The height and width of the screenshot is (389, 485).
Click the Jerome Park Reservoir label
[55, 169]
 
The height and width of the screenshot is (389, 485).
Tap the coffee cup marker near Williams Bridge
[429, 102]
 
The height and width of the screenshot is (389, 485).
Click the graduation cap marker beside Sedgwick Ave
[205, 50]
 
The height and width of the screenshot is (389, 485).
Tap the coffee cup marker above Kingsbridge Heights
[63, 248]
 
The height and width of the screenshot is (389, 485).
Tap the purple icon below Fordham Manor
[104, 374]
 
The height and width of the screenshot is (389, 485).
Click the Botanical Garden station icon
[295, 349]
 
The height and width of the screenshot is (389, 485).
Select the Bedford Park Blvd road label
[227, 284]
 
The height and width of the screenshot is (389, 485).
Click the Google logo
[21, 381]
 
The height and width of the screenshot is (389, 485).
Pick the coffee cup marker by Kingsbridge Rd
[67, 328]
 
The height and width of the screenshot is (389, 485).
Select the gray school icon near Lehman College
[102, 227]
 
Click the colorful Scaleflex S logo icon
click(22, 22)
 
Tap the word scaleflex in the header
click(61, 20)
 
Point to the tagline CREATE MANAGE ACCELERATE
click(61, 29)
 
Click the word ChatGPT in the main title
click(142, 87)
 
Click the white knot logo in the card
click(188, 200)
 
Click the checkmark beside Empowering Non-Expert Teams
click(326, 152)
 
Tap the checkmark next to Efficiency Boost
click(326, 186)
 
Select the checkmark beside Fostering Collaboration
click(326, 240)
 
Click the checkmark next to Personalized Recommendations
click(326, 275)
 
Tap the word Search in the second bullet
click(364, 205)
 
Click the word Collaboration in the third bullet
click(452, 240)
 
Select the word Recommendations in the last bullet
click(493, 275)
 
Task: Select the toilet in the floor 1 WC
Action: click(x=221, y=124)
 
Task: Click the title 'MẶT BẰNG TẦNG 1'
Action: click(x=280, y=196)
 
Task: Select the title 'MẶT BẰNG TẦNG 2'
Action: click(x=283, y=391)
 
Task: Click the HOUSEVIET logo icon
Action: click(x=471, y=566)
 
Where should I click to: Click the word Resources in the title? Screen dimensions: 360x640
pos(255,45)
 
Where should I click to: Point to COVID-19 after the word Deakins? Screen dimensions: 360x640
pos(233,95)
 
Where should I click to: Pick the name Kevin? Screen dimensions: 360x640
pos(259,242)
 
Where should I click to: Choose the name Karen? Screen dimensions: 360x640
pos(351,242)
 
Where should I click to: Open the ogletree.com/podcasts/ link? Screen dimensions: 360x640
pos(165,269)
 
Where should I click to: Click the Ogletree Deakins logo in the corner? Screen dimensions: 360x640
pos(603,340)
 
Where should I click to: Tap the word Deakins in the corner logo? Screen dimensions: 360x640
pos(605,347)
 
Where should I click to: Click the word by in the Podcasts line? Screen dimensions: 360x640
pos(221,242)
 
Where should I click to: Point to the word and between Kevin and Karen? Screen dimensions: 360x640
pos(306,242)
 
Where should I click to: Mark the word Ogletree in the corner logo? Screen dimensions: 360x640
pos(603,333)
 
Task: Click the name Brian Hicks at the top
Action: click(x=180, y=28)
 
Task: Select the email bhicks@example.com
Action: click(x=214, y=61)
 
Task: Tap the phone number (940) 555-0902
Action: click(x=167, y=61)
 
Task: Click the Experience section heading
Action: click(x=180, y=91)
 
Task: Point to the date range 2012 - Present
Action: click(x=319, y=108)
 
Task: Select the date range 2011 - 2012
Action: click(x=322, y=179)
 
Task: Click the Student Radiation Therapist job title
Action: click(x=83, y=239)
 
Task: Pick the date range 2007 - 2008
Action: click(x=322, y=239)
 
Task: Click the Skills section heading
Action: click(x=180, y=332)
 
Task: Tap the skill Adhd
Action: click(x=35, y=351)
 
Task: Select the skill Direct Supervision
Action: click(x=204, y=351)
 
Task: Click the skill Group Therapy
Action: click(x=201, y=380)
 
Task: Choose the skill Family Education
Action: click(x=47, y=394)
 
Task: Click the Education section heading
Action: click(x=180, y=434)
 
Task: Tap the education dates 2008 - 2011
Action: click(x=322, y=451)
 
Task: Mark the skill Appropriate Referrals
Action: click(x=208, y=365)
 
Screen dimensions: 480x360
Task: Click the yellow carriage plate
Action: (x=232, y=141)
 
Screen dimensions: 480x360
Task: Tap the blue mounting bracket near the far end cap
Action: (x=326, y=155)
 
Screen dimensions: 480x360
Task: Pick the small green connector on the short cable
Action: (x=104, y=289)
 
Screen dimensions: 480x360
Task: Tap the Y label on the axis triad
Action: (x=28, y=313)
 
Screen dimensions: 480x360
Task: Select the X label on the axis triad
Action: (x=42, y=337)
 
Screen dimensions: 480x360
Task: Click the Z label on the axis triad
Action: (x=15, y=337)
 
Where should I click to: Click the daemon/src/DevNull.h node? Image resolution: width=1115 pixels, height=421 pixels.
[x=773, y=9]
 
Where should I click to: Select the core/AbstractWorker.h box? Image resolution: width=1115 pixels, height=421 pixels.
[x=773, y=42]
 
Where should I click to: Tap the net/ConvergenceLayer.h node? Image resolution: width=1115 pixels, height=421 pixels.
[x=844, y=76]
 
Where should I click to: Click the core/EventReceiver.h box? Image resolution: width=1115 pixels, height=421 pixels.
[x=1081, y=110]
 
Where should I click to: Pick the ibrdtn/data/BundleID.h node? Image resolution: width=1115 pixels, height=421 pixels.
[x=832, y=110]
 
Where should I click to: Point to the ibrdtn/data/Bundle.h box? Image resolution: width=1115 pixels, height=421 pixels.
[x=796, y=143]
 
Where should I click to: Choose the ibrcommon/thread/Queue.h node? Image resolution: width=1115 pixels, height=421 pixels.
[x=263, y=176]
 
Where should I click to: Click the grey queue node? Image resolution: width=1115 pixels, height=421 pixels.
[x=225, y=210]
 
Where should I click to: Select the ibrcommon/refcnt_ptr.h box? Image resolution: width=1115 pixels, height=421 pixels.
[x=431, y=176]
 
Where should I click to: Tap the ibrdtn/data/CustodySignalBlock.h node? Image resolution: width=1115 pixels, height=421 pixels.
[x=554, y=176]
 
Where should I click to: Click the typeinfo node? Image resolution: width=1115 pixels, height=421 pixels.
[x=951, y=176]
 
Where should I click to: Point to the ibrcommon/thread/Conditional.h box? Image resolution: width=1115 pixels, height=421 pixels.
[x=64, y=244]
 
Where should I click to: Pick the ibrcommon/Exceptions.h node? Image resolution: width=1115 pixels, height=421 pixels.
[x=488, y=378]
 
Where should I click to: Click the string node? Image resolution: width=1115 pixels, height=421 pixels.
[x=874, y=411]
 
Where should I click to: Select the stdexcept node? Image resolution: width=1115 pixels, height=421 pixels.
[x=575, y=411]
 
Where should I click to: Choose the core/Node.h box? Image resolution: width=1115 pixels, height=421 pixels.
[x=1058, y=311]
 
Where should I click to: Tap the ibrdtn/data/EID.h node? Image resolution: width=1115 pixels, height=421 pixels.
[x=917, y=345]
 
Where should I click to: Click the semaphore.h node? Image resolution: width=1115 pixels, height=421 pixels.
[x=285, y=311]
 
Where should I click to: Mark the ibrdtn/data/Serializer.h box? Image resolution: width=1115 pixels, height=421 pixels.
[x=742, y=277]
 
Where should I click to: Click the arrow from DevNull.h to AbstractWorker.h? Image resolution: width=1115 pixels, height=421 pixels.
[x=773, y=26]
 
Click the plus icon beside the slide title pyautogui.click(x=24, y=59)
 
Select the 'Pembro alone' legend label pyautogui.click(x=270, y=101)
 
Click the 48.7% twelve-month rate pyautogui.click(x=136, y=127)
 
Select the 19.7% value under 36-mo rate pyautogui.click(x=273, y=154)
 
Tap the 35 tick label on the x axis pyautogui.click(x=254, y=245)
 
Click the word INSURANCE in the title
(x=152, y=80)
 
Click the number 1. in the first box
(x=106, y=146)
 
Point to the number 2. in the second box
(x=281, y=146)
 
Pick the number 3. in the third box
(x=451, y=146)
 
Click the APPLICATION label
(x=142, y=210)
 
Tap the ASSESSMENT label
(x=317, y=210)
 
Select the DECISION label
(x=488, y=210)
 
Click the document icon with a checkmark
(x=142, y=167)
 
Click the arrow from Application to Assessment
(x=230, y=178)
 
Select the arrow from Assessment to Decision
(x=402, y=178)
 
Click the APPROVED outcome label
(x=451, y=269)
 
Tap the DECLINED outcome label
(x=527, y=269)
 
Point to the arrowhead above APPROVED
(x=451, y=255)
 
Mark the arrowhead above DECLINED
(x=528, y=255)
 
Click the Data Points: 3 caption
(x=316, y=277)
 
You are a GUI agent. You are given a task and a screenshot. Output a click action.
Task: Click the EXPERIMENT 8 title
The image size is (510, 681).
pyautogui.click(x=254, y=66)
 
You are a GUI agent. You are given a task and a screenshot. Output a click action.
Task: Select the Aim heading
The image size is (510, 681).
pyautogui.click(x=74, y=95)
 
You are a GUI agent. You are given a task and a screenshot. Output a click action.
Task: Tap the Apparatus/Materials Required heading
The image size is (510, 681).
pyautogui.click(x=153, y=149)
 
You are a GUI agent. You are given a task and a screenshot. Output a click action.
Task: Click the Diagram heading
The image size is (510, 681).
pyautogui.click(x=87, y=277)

• **WORK INSTRUCTIONS**: Please write out the part of the listing above that begins at the line containing "Task: Click the Student" and stops after the line containing "Action: (x=232, y=141)", requests included. Shift every coordinate in the answers by adding 138 to it.

• **ANSWER IN FULL**:
Task: Click the Student Radiation Therapist job title
Action: click(x=221, y=377)
 
Task: Pick the date range 2007 - 2008
Action: click(x=460, y=377)
 
Task: Click the Skills section heading
Action: click(x=318, y=470)
 
Task: Tap the skill Adhd
Action: click(x=173, y=489)
 
Task: Select the skill Direct Supervision
Action: click(x=342, y=489)
 
Task: Click the skill Group Therapy
Action: click(x=339, y=518)
 
Task: Choose the skill Family Education
Action: click(x=185, y=532)
 
Task: Click the Education section heading
Action: click(x=318, y=572)
 
Task: Tap the education dates 2008 - 2011
Action: click(x=460, y=589)
 
Task: Mark the skill Appropriate Referrals
Action: click(x=346, y=503)
 
Screen dimensions: 480x360
Task: Click the yellow carriage plate
Action: (x=370, y=279)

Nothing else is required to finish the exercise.